§ TASK STATEMENT
Go over the lines below, and when one contains the word "Given", copy it.

========================================================================

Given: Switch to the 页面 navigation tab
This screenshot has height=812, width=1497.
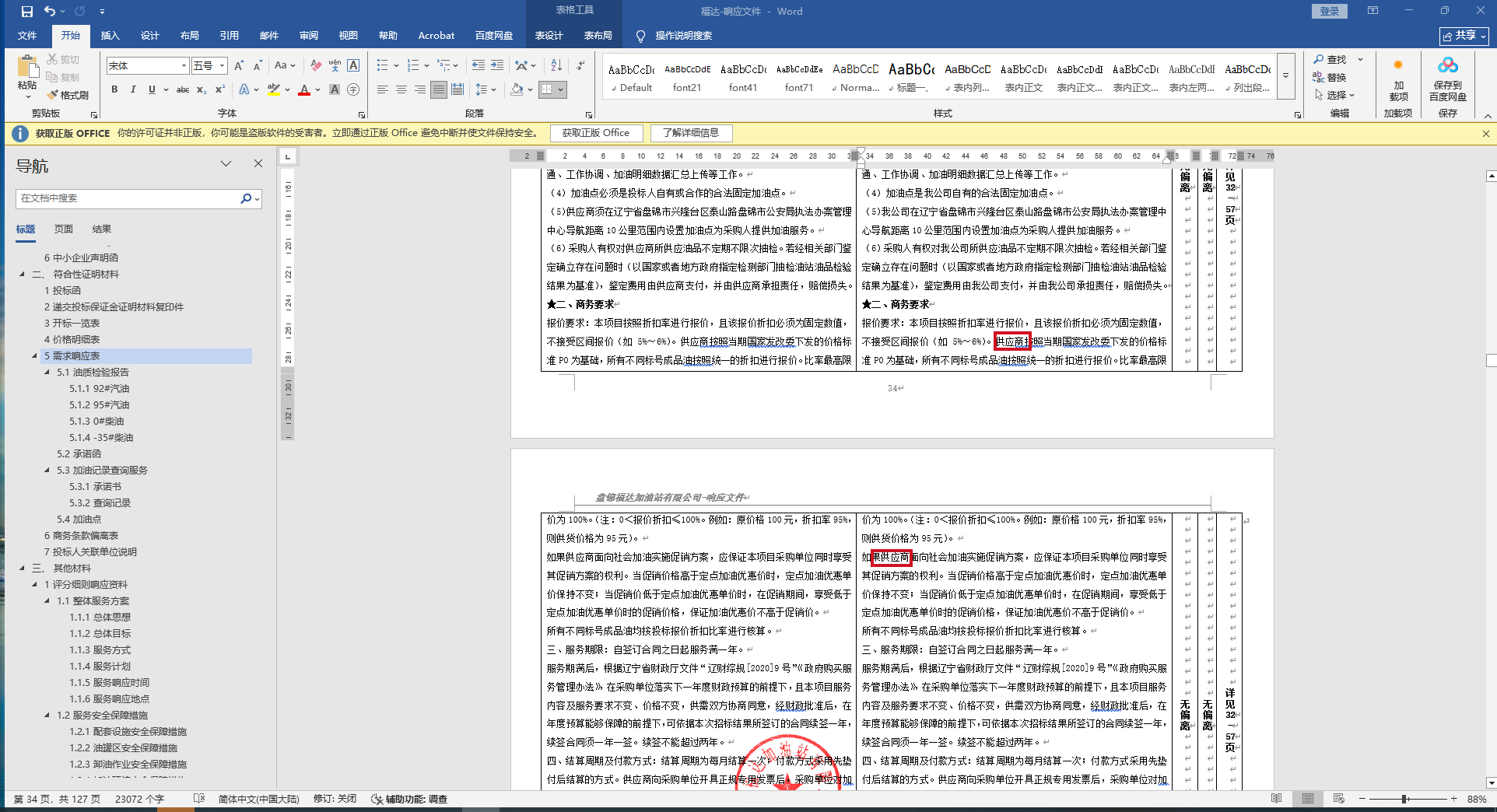Looking at the screenshot, I should [64, 229].
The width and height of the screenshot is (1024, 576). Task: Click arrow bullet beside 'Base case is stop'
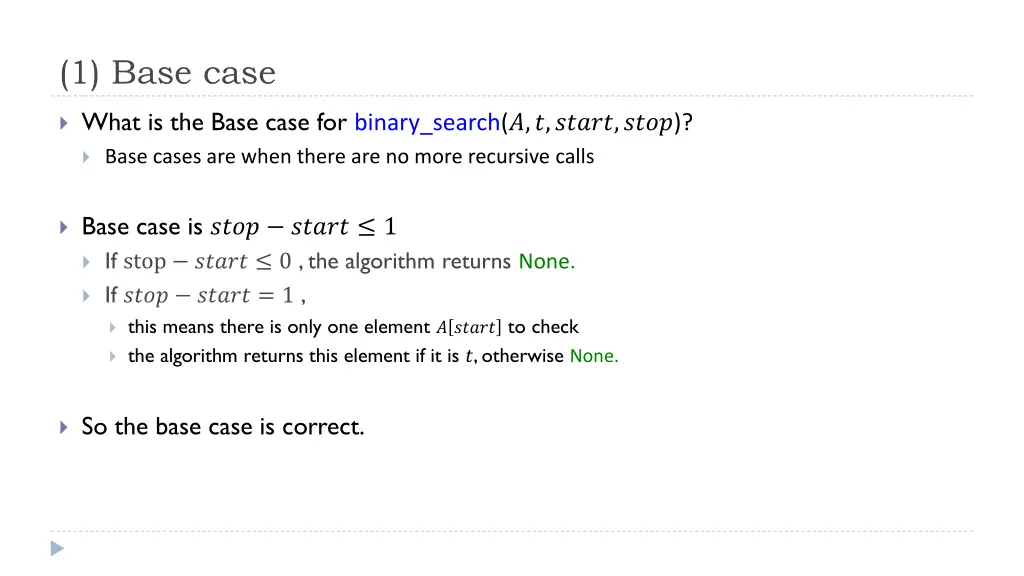tap(63, 227)
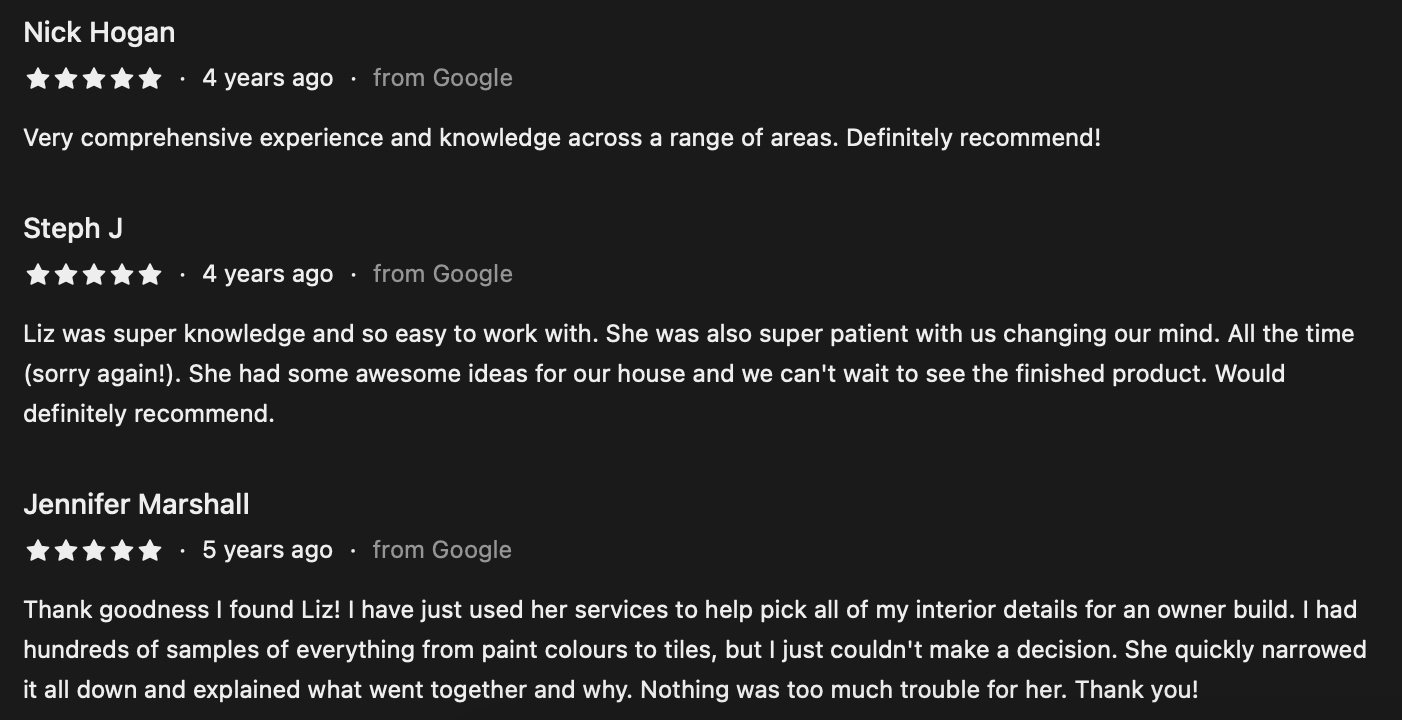Open Steph J's reviewer name
The image size is (1402, 720).
pyautogui.click(x=73, y=229)
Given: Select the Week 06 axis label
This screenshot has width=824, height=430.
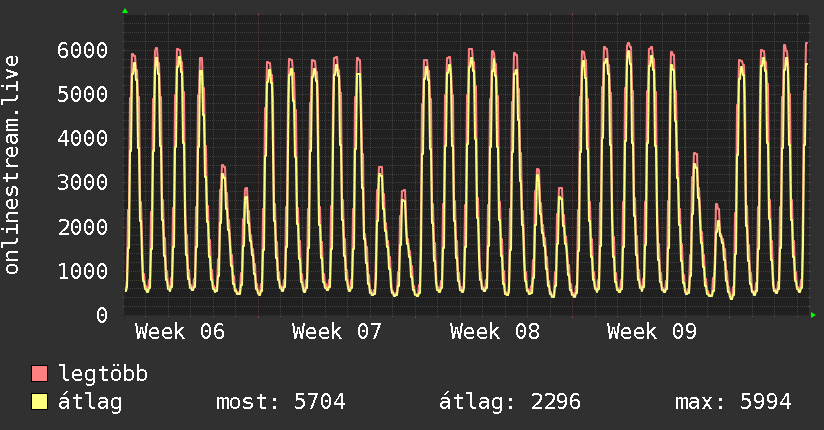Looking at the screenshot, I should (x=180, y=332).
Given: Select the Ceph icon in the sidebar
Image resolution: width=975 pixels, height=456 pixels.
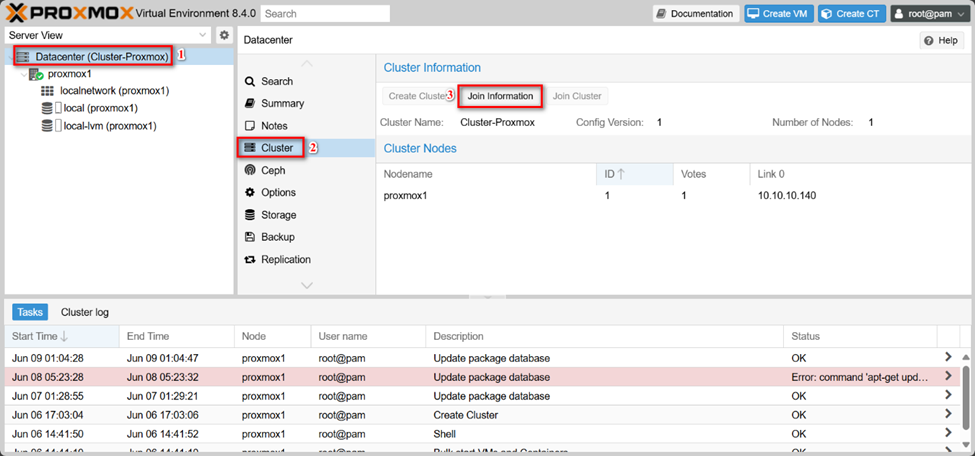Looking at the screenshot, I should point(251,170).
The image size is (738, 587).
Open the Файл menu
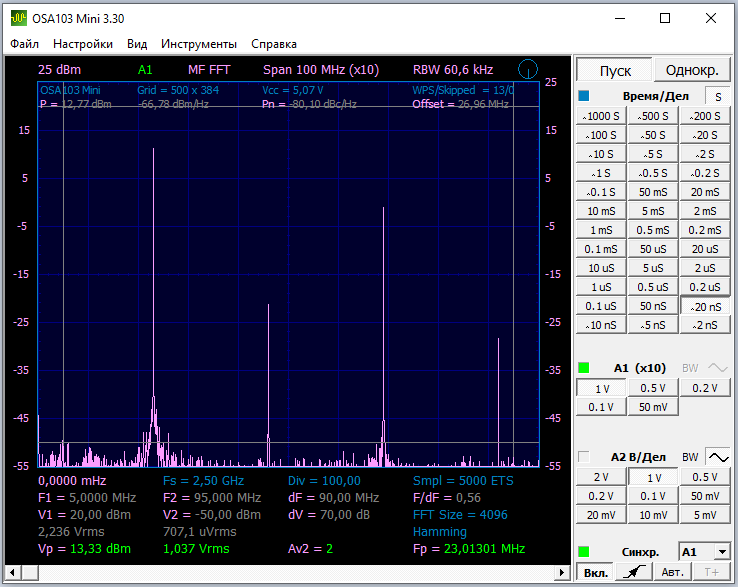(x=25, y=44)
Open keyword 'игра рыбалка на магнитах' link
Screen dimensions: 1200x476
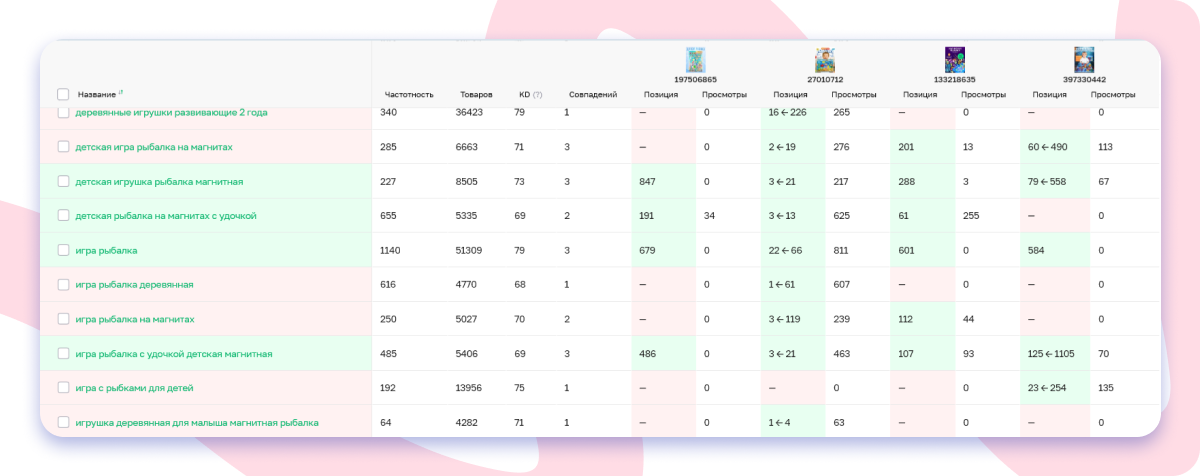(134, 319)
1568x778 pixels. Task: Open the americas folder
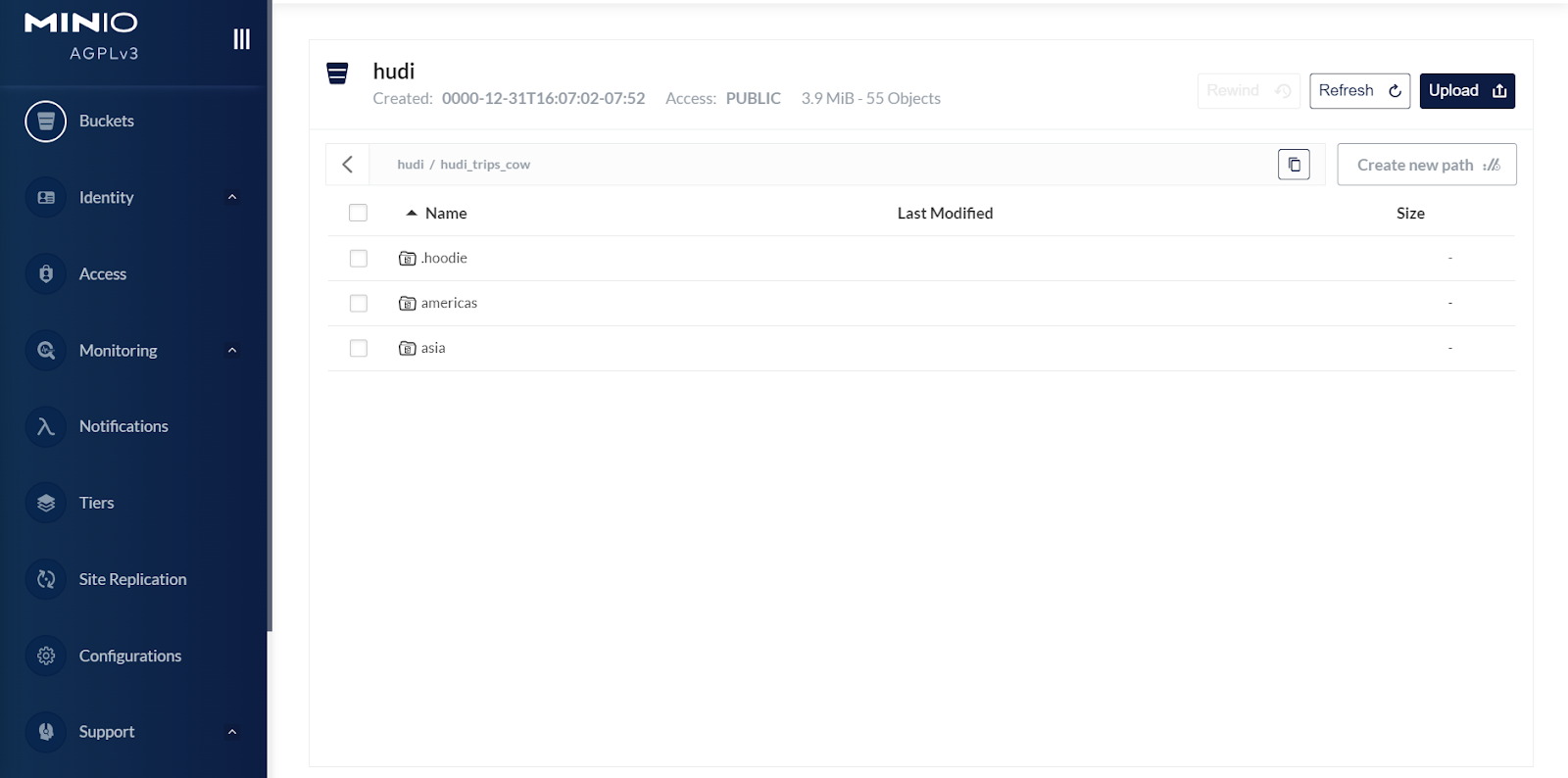[x=449, y=304]
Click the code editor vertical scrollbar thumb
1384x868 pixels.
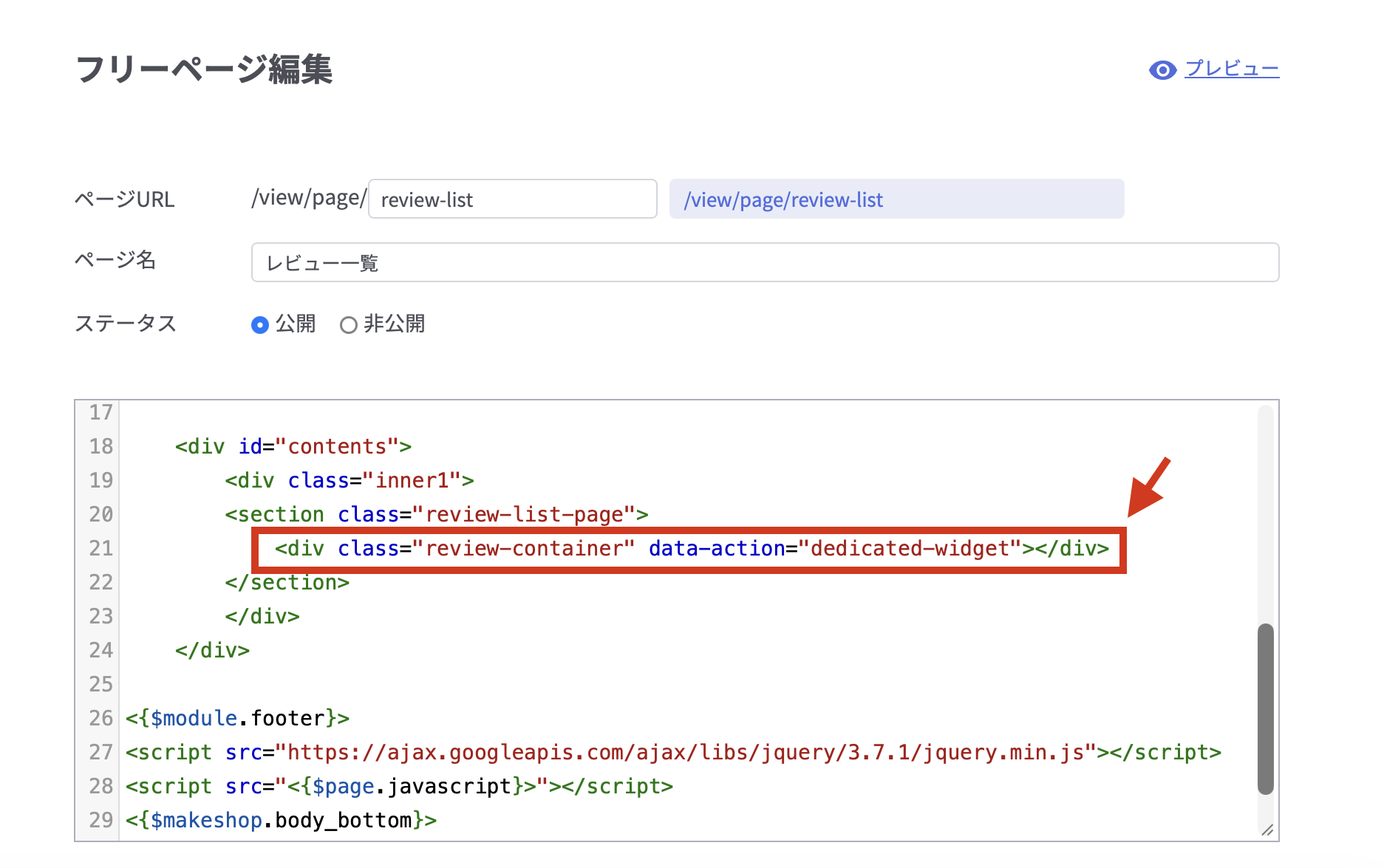pos(1265,708)
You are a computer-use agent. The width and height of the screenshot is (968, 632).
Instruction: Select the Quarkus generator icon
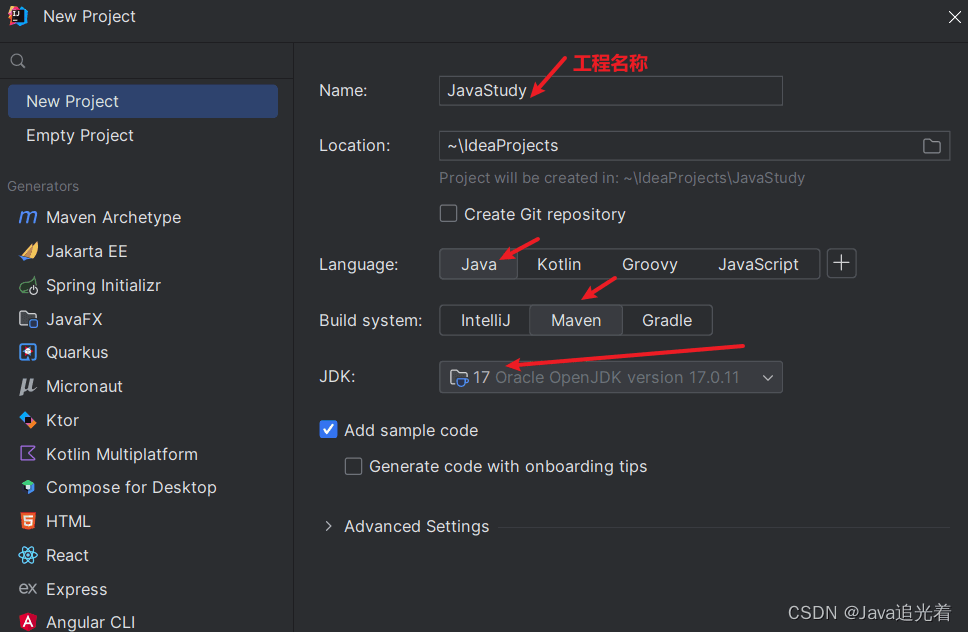point(28,353)
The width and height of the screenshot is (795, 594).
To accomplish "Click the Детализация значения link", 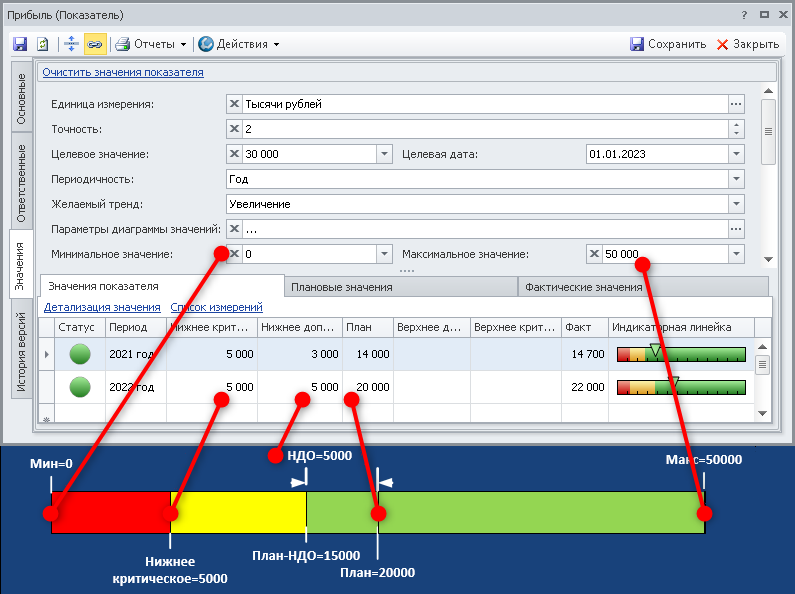I will pos(102,307).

========================================================================

§ TASK OUTPUT
Given: Switch to the 页面 navigation tab
Given: Select the Week 06 axis label
Given: Select the Ceph icon in the sidebar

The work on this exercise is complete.